> _OBJECTIF_:
Réécrivez tous les items en remplaçant « flower emblem » par « flower icon », sans rien modifier d'autre et en omettant les images.

> _DONNÉES FOURNIES_:
_____
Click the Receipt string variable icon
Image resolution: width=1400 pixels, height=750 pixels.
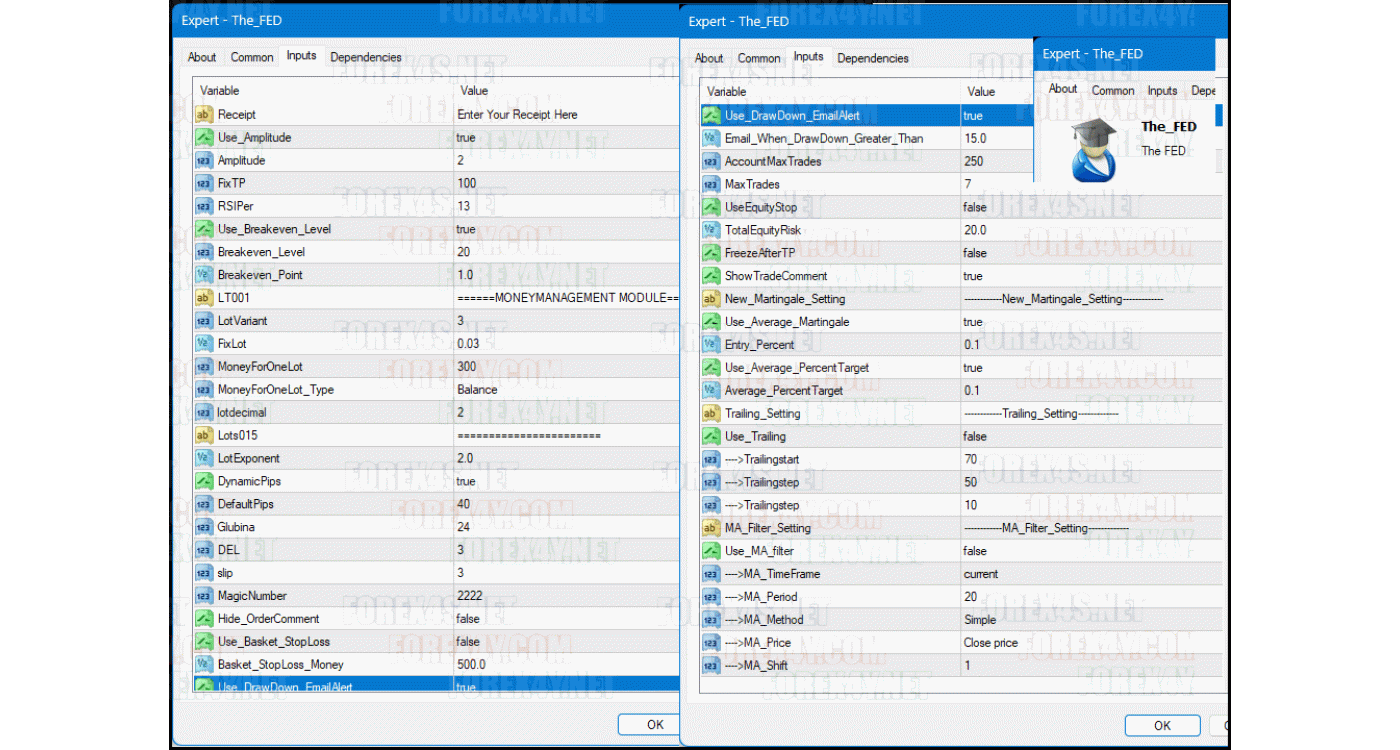[204, 115]
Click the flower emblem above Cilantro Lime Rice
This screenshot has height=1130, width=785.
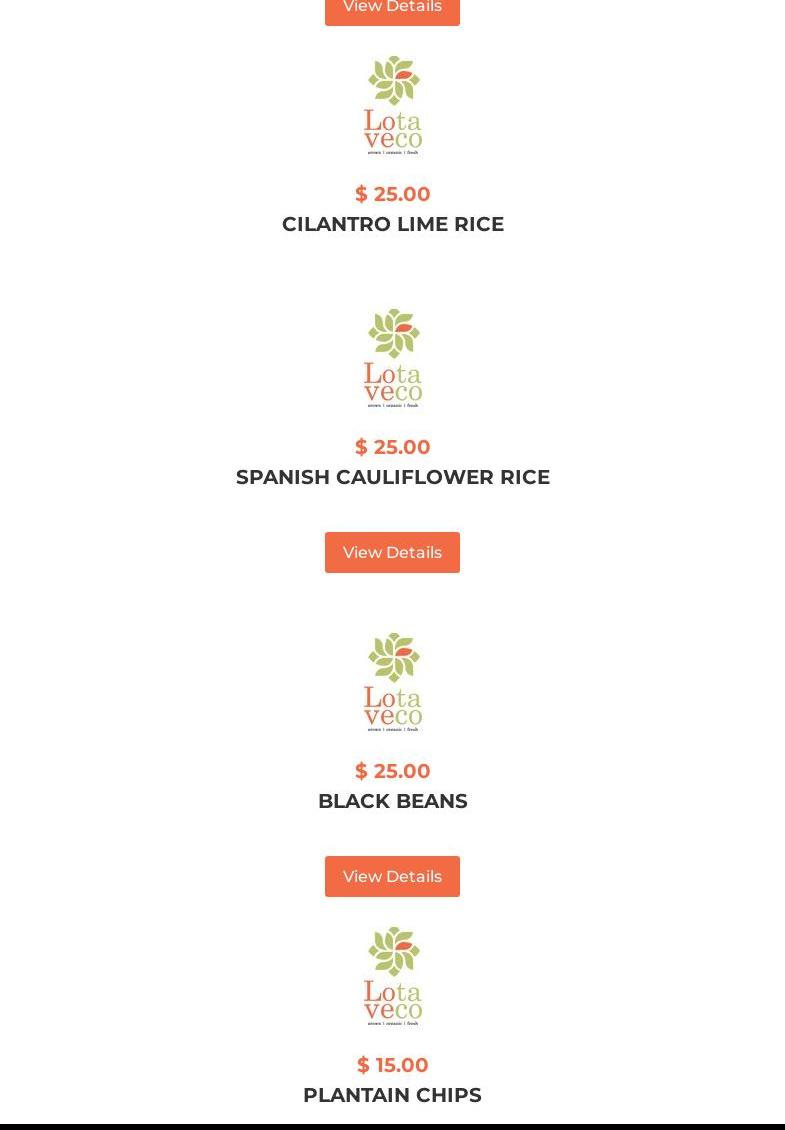pyautogui.click(x=393, y=80)
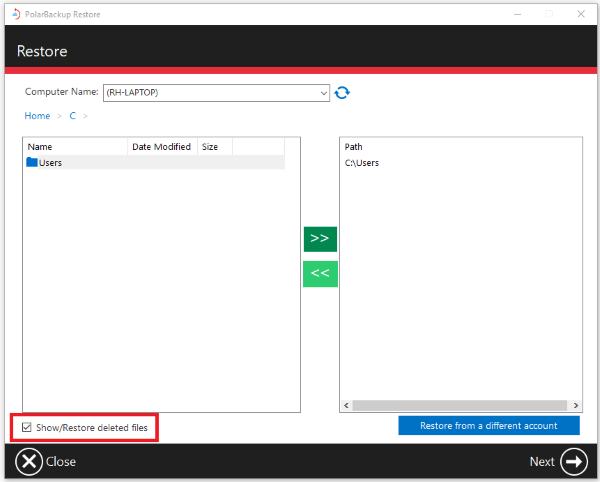This screenshot has height=482, width=600.
Task: Click the Path list's left scroll arrow
Action: pos(346,406)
_____
> _CORRIGÉ DE L'EXERCICE_:
Click the Receipt string variable icon
Image resolution: width=1400 pixels, height=750 pixels.
[204, 115]
Click the flower icon above Cilantro Lime Rice
This screenshot has height=1130, width=785.
pyautogui.click(x=393, y=80)
This screenshot has height=482, width=600.
Task: Click the Path list's left scroll arrow
Action: pos(346,406)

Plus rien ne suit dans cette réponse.